A new study by Jennifer Lawless (American University) and Richard Fox (Loyola Marymount University) is called “Men Rule: The Continued Under-Representation of Women in U. S. Politics,” and while that title may suggest yet another broadside at the Evil Patriarchy, the actual study says no such thing, other than to suggest that a nation half female probably ought to have more than 19 percent of its electoral offices filled with women.
From the first paragraph of the Executive Summary:
Study after study finds that, when women run for office, they perform just as well as their male counterparts. No differences emerge in women and men’s fundraising receipts, vote totals, or electoral success. Yet women remain severely under-represented in U.S. political institutions. We argue that the fundamental reason for women’s under-representation is that they do not run for office. There is a substantial gender gap in political ambition; men tend to have it, and women don’t.
A number of factors contribute to this situation, one of which is simply that women, for no substantive reason, tend to think themselves less qualified than men:
[M]en remain almost 60 percent more likely than women to assess themselves as “very qualified” to run for office. Women in the sample are more than twice as likely as men to rate themselves as “not at all qualified.”
Similarly, 100 percent of members of Congress rate themselves as “qualified” or “very qualified,” and we know that can’t be true.
Certainly, because women are more likely than men to view the electoral process as biased against them, self-doubt regarding their qualifications and more pessimistic perceptions of the likelihood of winning may simply be a rational response to what women perceive as a more challenging political context. But the overwhelming majority of people — women and men — do not run for office unless they believe that they have a chance of winning.
That perception of bias was aggravated by 2008 experiences with Hillary Clinton and Sarah Palin: roughly two-thirds of “potential women candidates” said that Clinton and Palin were subjected to sexist media coverage, and that both of them, though Clinton more than Palin, were on the receiving end of voter gender bias as well. (I demur on the latter point: the bias that afflicted Senator Clinton was, I believe, as least as much a function of Democratic voters’ desire to be seen as non-racist, and poor Hillary was just too white.)

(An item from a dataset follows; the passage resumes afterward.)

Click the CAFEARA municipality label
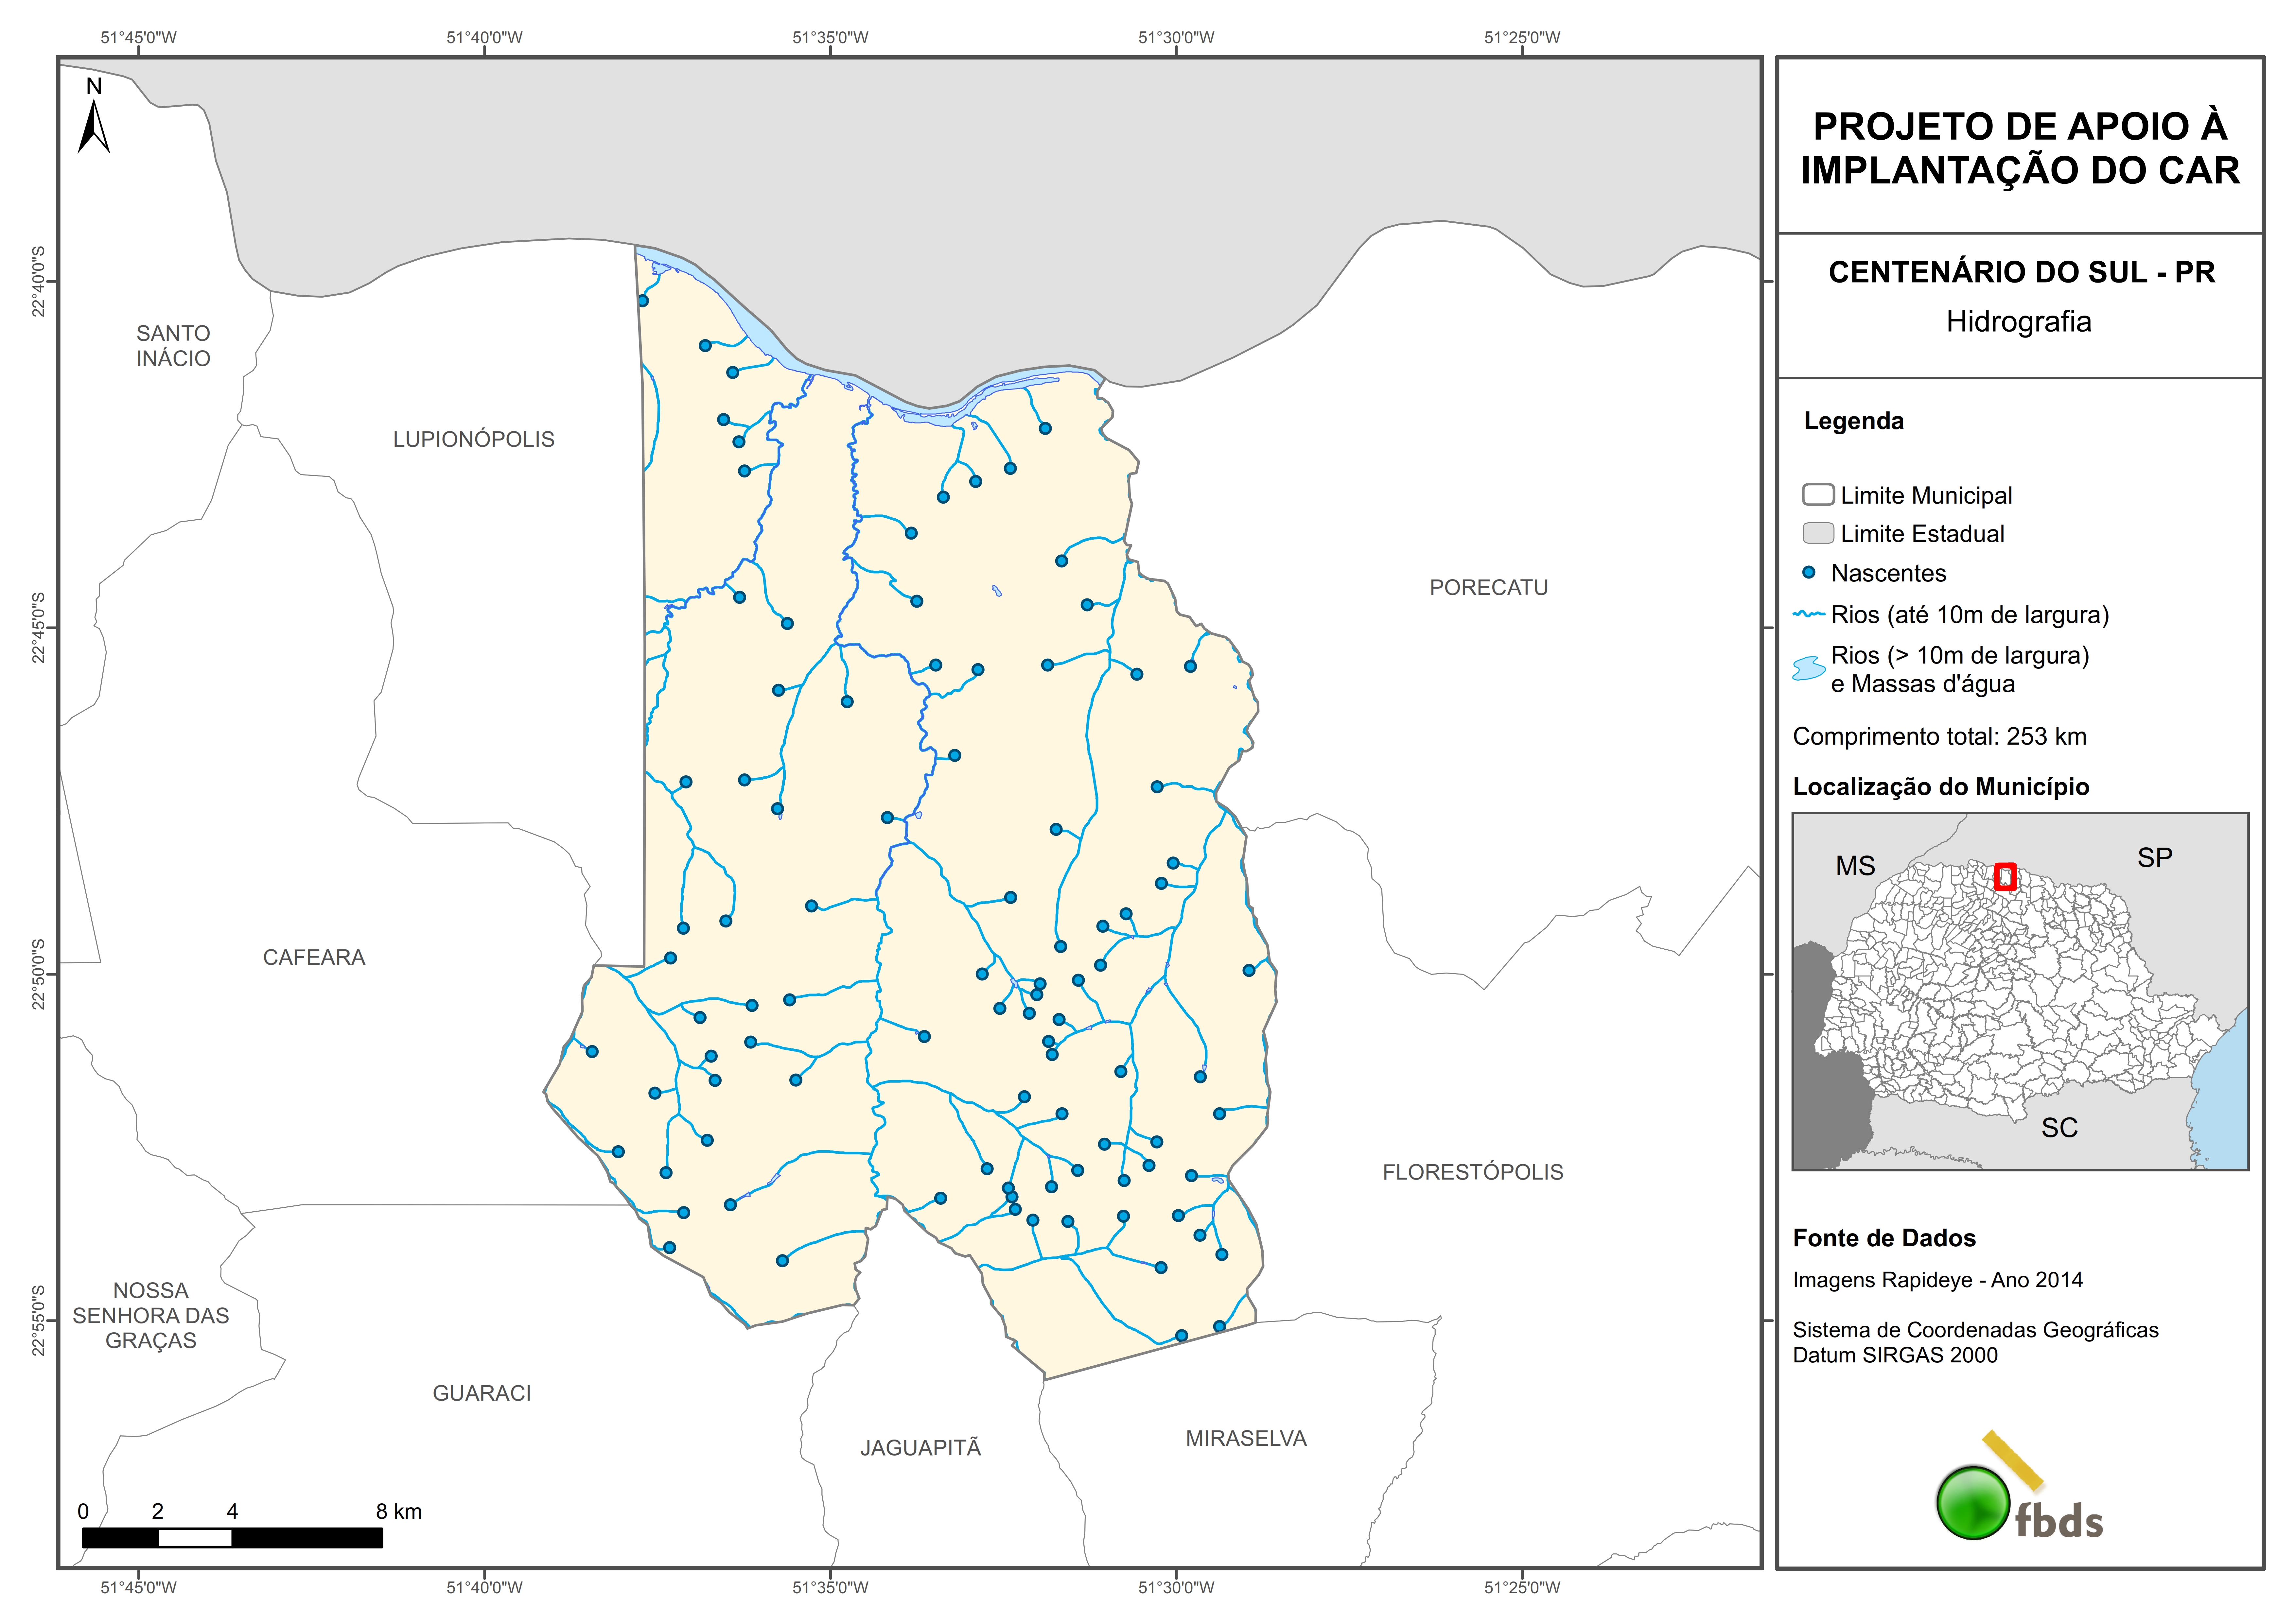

And there’s that whole housework thing, but it’s not as much of a factor as you might think:
[S]urprisingly, women’s disproportionate familial responsibilities do not dramatically affect whether they have considered running for office or express interest in running for office in the future. Forty-eight percent of women who are responsible for the majority of the household tasks and childcare, for instance, have considered running for office. Forty-five percent of women who shoulder no such burdens have thought about a candidacy. In another example, 43 percent of women with children at home have considered a candidacy, compared to 46 percent of women without children at home. Neither of these small differences approaches conventional levels of statistical significance.